### STATED EXERCISE A
Please copy out, word for word, the part of the storage and indexing page that opens with the words containing "When building a" and closes with "to data characteristics.".
### STATED EXERCISE B
According to the storage and indexing page, why should storage be matched to data characteristics?

━━━ PROVIDED PASSAGE ━━━

Skip to main content

Storage & Indexing - Theory and Practice

Understanding document storage patterns and indexing pipelines


The Document Storage Problem

Challenge: Where to Store What?

When building a document search system, you have different types of data with different needs:

Data TypeSizeAccess PatternSearch Needs
Raw Document1-100MBRare (download only)None
Extracted Text10-1000KBNever directlyFull-text search
Document Chunks500-1000 charsFrequent (search)Vector + keyword
Metadata1-10KBVery frequentFiltering, facets

The Mistake: Using one storage system for everything.

The Solution: Match storage to data characteristics.

━━━ COLLECTED MATERIAL ━━━

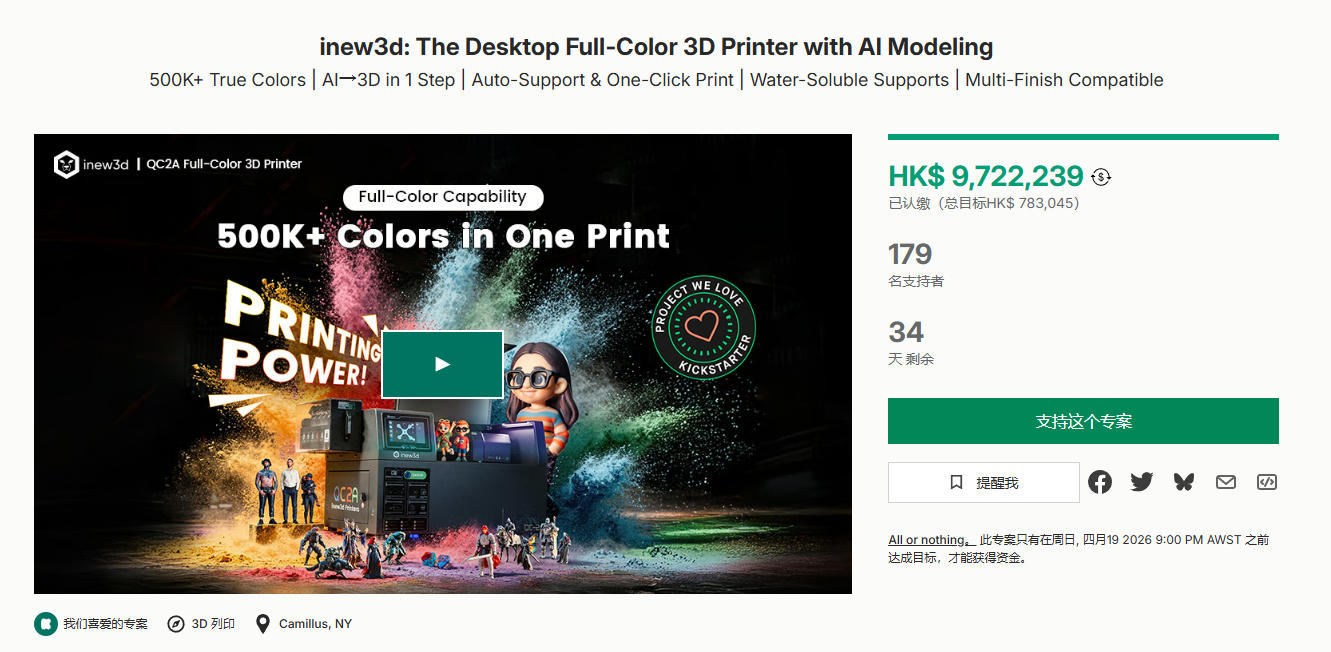1331x652 pixels.
Task: Click the compass icon beside 3D 列印
Action: pyautogui.click(x=176, y=624)
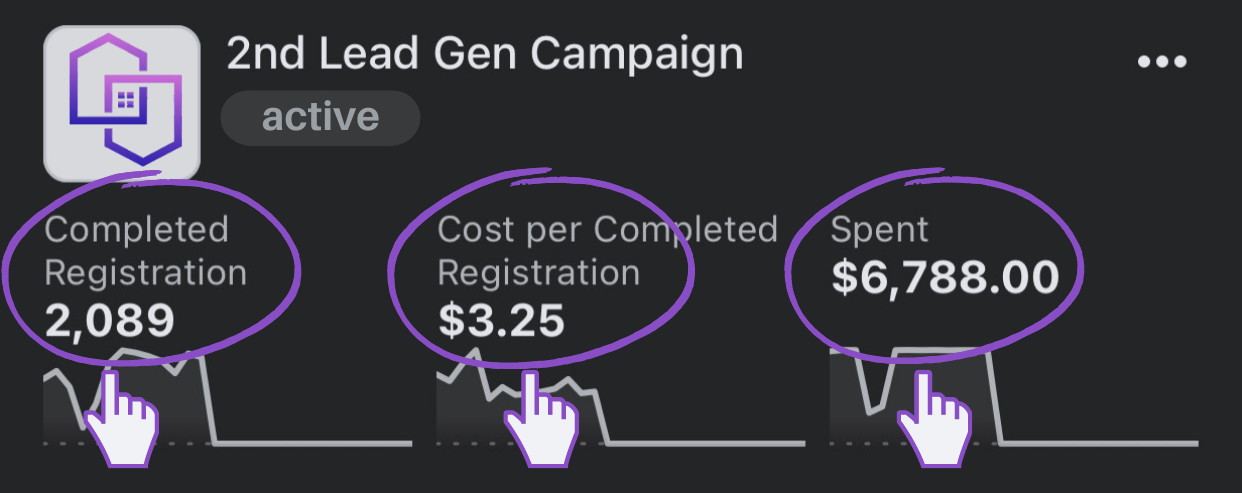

━━━

### COMPLETE RESPONSE A
When building a document search system, you have different types of data with different needs:

Data TypeSizeAccess PatternSearch Needs
Raw Document1-100MBRare (download only)None
Extracted Text10-1000KBNever directlyFull-text search
Document Chunks500-1000 charsFrequent (search)Vector + keyword
Metadata1-10KBVery frequentFiltering, facets

The Mistake: Using one storage system for everything.

The Solution: Match storage to data characteristics.

### COMPLETE RESPONSE B
A document search system holds different types of data, and each type has different needs in size, access pattern, and search. For that reason, the page calls using one storage system for everything a mistake.